Love it or hate it, feminism is back. Like the Cold War, just when you thought it was over, it returns – and with a vengeance. Having grown up with the message that men and women are equal, today’s new wave of feminists have reached adulthood to confront a worrying reality: a society obsessed with women’s bodies. With the growth of international connections, we have also become all too familiar with the plight of women in poorer countries. Whether it’s the Indian women on what the BBC has termed the “long, dark and dangerous walk to the toilet”, the Sudanese mother Meriam Ibrahim sentenced to death for marrying someone of a different faith from that of her father, or Saba Maqsood, a young girl from Pakistan who survived an attempted “honour” killing after marrying someone she loved, the stories of mistreatment of women earn regular headlines in the press.
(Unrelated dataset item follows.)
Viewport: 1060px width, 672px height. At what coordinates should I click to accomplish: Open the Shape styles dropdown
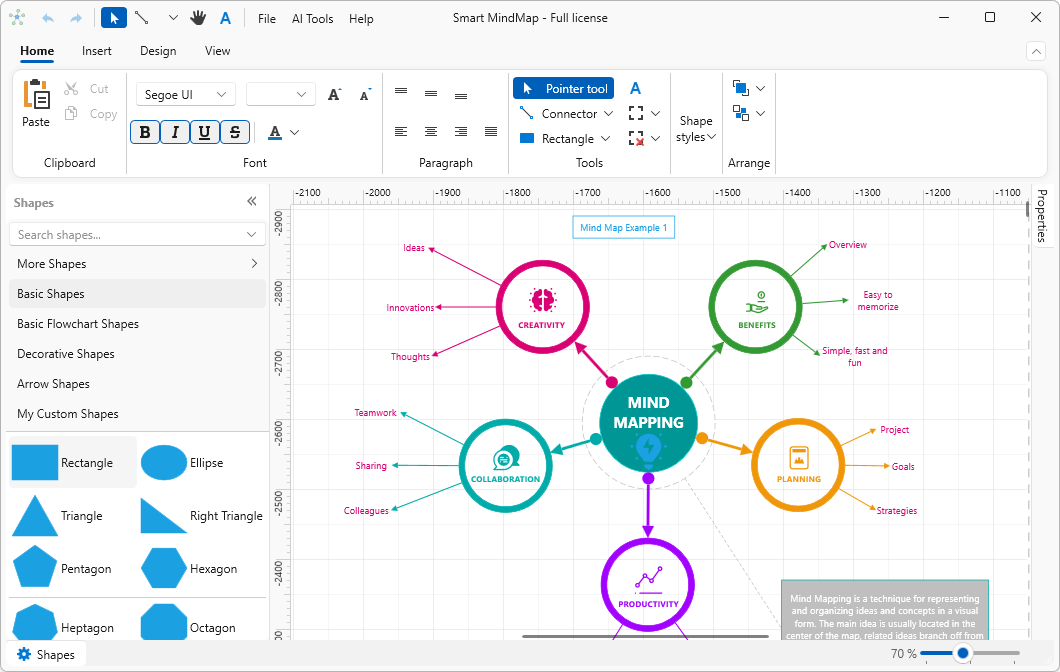click(695, 120)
As an economist and a feminist, I regularly find myself pondering the connection between women and the economy. However, turning to the textbooks doesn’t provide much help. After all, gender is an issue that has been largely ignored by mainstream economists, whose abstract mathematical models of the world consist of genderless “representative agents”. Those who have chosen to look at gender, such as Nobel prizewinner Gary Becker, have done so in a cold and calculating manner that belies the reality of daily life. In such explorations, marriage is, for example, reduced to an economic exchange. Only recently, and in part a response to feminist scholars in the discipline, has gender begun to attract economists’ attention.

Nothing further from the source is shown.